▶ **EXERCISE INSTRUCTIONS**: Decide whether each statement agrees with the text below about the IFCJ's aid work, answering yes or no and quoting the deciding words: (a) The Jewish Agency handled Poland; (b) the IFCJ has rented a space that can house 240 people; (c) the IFCJ's director of Aliyah and absorption has 20 years of experience.

▶ **TEXT SECTION**:
+===+

On hand to offer assistance were members of the International Fellowship of Christians and Jews (IFCJ), an American-based charity whose contributions have helped bolster numerous Jewish groups involved in rescue and Aliyah.

Benny Hadad, IFCJ’s director of Aliyah and absorption, told JNS, “When events in Ukraine started heating up, we understood that people would go mainly to Moldova or Poland. So, we and The Jewish Agency [for Israel] decided to divide the work between us. The Agency took care of Poland. We took Moldova.”

Haddad said the IFCJ takes members of the Jewish community from the border into Moldova’s capital of Chisinau. “We find homes to put them up and have rented a space to house 240. It looks to me like we’ll need to rent another place now,” he said.

Despite his 30 years of experience, Haddad said he has never seen anything like this. “I don’t believe what I’m seeing. I was in this place a month ago on a routine visit from Odessa to Chisinau. Everything was pastoral and quiet, and suddenly it looks like a world war.”

+===+

▶ **DATASET EXTRACT**:
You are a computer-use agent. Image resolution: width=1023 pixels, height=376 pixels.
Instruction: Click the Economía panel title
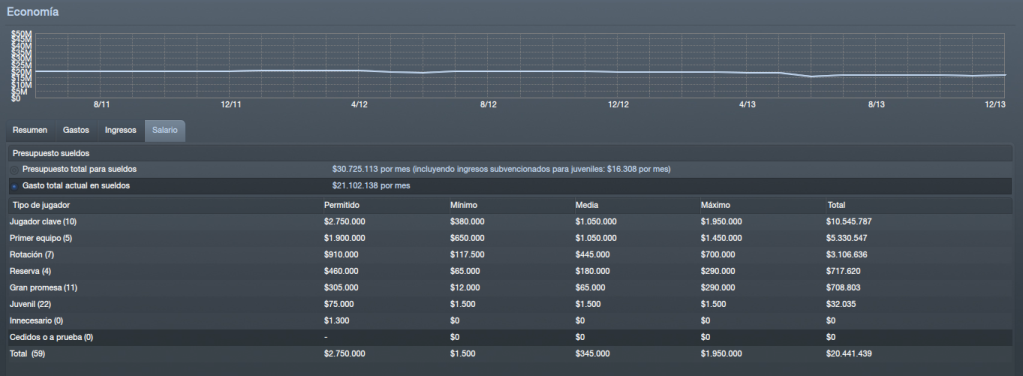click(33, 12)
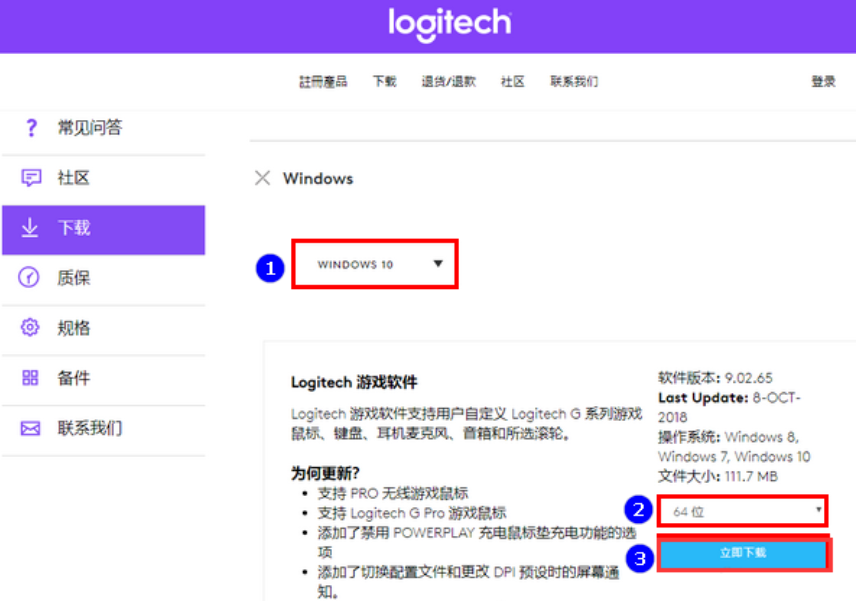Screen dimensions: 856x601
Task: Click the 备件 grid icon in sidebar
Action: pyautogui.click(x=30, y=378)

+===+

▶ **EXERCISE RESULT**:
(a) Yes: "The Agency took care of Poland."
(b) Yes: "have rented a space to house 240"
(c) No: "Despite his 30 years of experience"